YOUR INSTRUCTIONS
Print all the data below exactly, without images.

SOURCE DATA

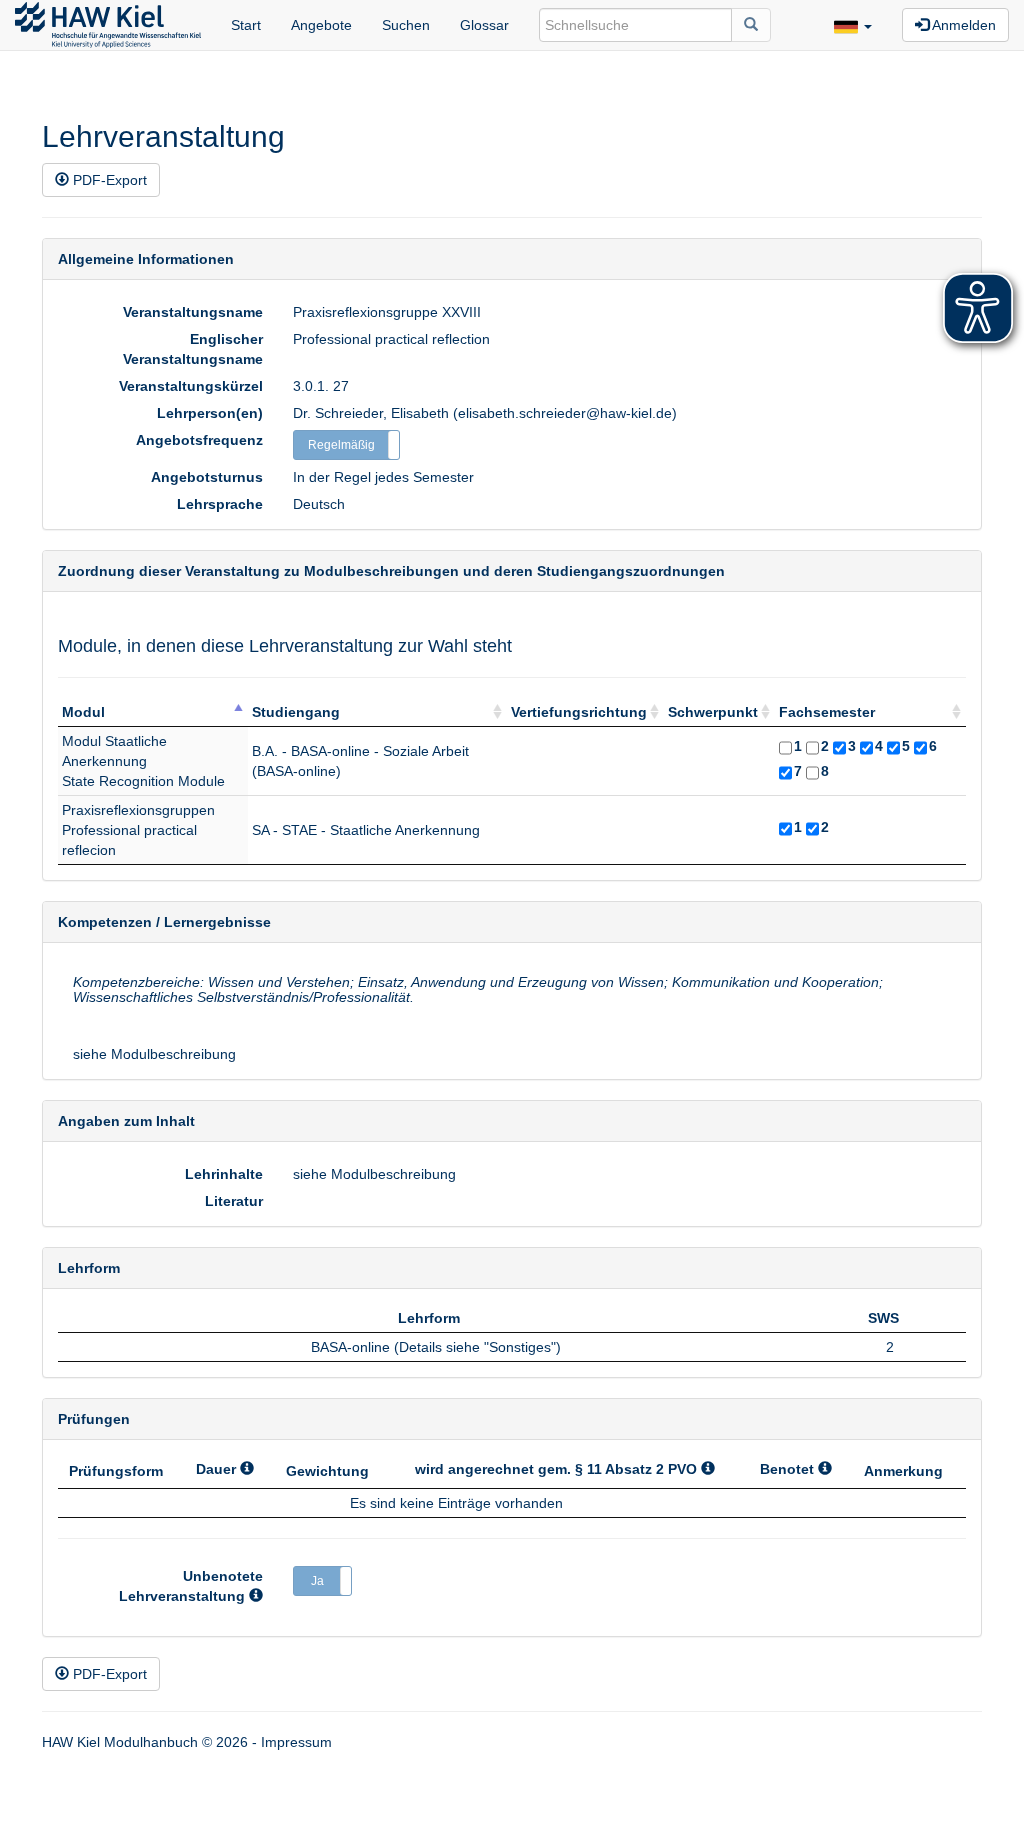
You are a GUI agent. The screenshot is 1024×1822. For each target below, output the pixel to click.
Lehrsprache (220, 504)
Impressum (296, 1742)
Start (246, 25)
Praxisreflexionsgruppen (138, 810)
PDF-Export (108, 180)
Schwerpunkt (713, 712)
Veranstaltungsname (193, 312)
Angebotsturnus (207, 477)
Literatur (234, 1201)
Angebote (321, 25)
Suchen (406, 25)
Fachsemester (827, 712)
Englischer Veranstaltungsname (193, 349)
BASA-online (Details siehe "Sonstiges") (436, 1347)
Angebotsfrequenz (199, 440)
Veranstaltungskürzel (191, 386)
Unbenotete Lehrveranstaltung (191, 1586)
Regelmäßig (341, 445)
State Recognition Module (143, 781)
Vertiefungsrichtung (579, 712)
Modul (83, 712)
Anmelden (962, 25)
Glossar (484, 25)
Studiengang (296, 712)
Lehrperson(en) (210, 413)
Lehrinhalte (224, 1174)
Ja (317, 1581)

YOUR SOLUTION
You are a GUI agent. The screenshot is 1024×1822. For each target below, output the pixel to click.
Lehrsprache (220, 504)
Impressum (296, 1742)
Start (246, 25)
Praxisreflexionsgruppen (138, 810)
PDF-Export (108, 180)
Schwerpunkt (713, 712)
Veranstaltungsname (193, 312)
Angebotsturnus (207, 477)
Literatur (234, 1201)
Angebote (321, 25)
Suchen (406, 25)
Fachsemester (827, 712)
Englischer Veranstaltungsname (193, 349)
BASA-online (Details siehe "Sonstiges") (436, 1347)
Angebotsfrequenz (199, 440)
Veranstaltungskürzel (191, 386)
Unbenotete Lehrveranstaltung (191, 1586)
Regelmäßig (341, 445)
State Recognition Module (143, 781)
Vertiefungsrichtung (579, 712)
Modul (83, 712)
Anmelden (962, 25)
Glossar (484, 25)
Studiengang (296, 712)
Lehrperson(en) (210, 413)
Lehrinhalte (224, 1174)
Ja (317, 1581)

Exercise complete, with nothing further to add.